そうでなければ、あのセランさんが納得するはずもない。


「あ。そう、そうだった」


やっぱり、考えていなかったんだ。


目の前のことで手一杯なのだ。


そこがまた、この人のすごいところで、危ういところでもある。


リシェリアさんは、どこかの記憶を探るように上の方を見た。


光に透ける白銀の睫毛が、神々しく震える。


「でも……誰からも“恋人になりたい”なんて言われたことはないから」


なんてことないように、穏やかな笑みで続ける。


「ジェスだから言えるけど、グラント様に“婚約してほしい”っていわれて、色々と必要なんだって分かったから、そうしたようなものだし。終わりの時までに、私に恋がわからなかったら、先に言ってくれた人と、恋人になればいいかもね」


……怖い。


恋を知らない人の理屈は、怖い。


無垢なのか、残酷なのか、分からない。


いや、貴族ならそれもおかしくないんだろうな、とも思う。


リシェリアさんは根っからの貴族ではないけれど、今はそういう場所にいる。恋をしても相手は選べない。恋することを考えるのは無駄なのかもしれない。

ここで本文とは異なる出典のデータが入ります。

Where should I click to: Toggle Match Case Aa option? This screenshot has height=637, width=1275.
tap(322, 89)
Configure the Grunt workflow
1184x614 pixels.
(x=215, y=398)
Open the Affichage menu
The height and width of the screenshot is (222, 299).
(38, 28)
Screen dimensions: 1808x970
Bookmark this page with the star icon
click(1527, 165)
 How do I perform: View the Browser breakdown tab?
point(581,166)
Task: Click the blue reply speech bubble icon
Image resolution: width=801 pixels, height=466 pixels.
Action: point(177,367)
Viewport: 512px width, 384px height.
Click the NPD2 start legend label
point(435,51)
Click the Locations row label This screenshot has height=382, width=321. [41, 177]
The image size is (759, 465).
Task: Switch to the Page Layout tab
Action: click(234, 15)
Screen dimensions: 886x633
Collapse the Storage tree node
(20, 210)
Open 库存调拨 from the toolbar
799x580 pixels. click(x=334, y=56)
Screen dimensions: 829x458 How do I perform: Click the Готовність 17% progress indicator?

王族や、それに準じる大貴族。アスティ様くらいの血筋になれば、結婚の日まで会うことすらないと聞く。


「……じゃあ、僕が今、予約しておいたら、僕と恋人になってくれちゃうんですか」


ほんの少し冗談めかして、夢を見てみた。


「そうしたい? してもいいよ」


あっけらかんとした笑顔。


小首を傾げて、無邪気に。


可愛らしすぎて、残酷だった。


リシェリアさんへの恋に溺れていない僕ですら、少し胸が痛くなる。


「わは、嬉しいな。……でも、ダメですよ。わかるまで、誰ともならないほうがいいですよ、きっと」


セランさん。


……少なくとも、カイルさん。


いや、リシェリアさんが恋をするなら、誰でもいい。


けれど、恋を知らないうちは――どうか誰のものにもならないでいてあげてほしい。


それが、僕のささやかな祈りだった。